> _Stored entries_
※ ※ ※

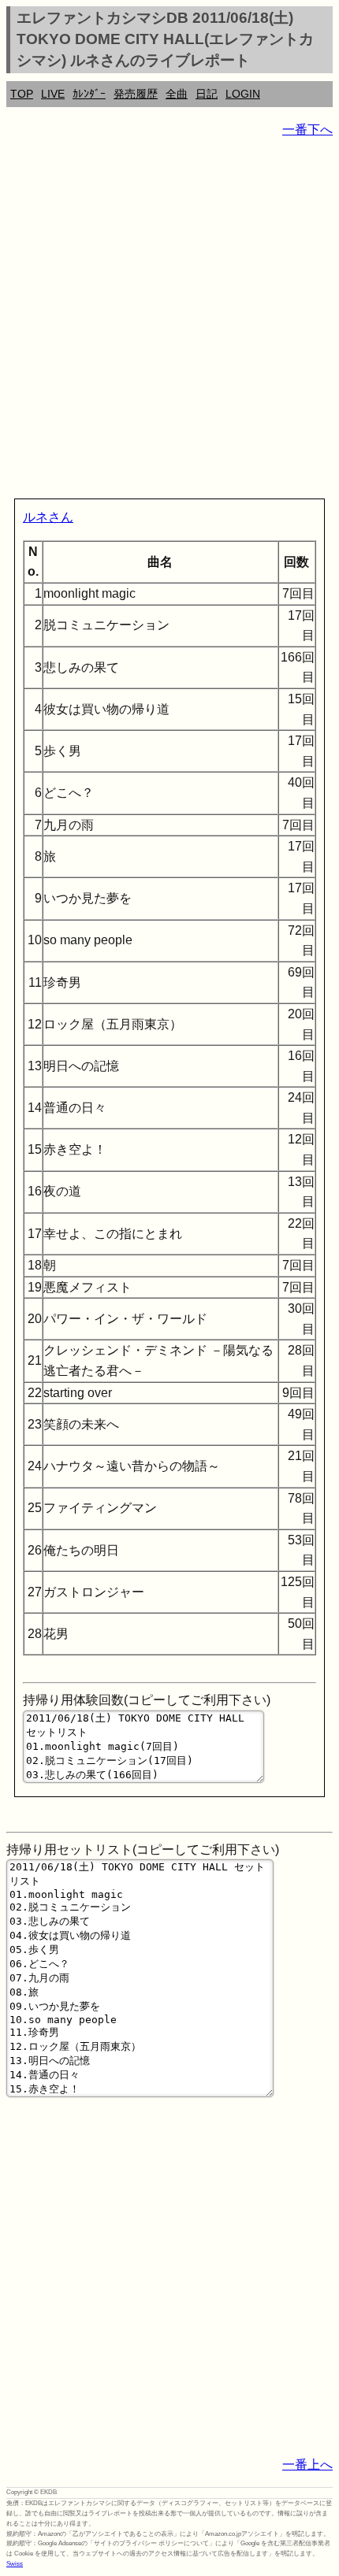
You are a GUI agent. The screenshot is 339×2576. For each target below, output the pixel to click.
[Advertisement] (169, 321)
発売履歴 (136, 93)
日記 (207, 93)
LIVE (53, 93)
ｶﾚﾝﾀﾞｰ (89, 93)
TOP (21, 93)
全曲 (177, 93)
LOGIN (242, 93)
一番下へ (307, 129)
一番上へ (307, 2464)
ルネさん (48, 517)
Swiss (14, 2563)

※ ※ ※

> _Task to carry out_
All entries above must be printed again verbatim, with images excluded.

> _Problem solution_
You are a GUI agent. The screenshot is 339×2576. For each target below, output the pixel to click.
[Advertisement] (169, 321)
発売履歴 (136, 93)
日記 (207, 93)
LIVE (53, 93)
ｶﾚﾝﾀﾞｰ (89, 93)
TOP (21, 93)
全曲 (177, 93)
LOGIN (242, 93)
一番下へ (307, 129)
一番上へ (307, 2464)
ルネさん (48, 517)
Swiss (14, 2563)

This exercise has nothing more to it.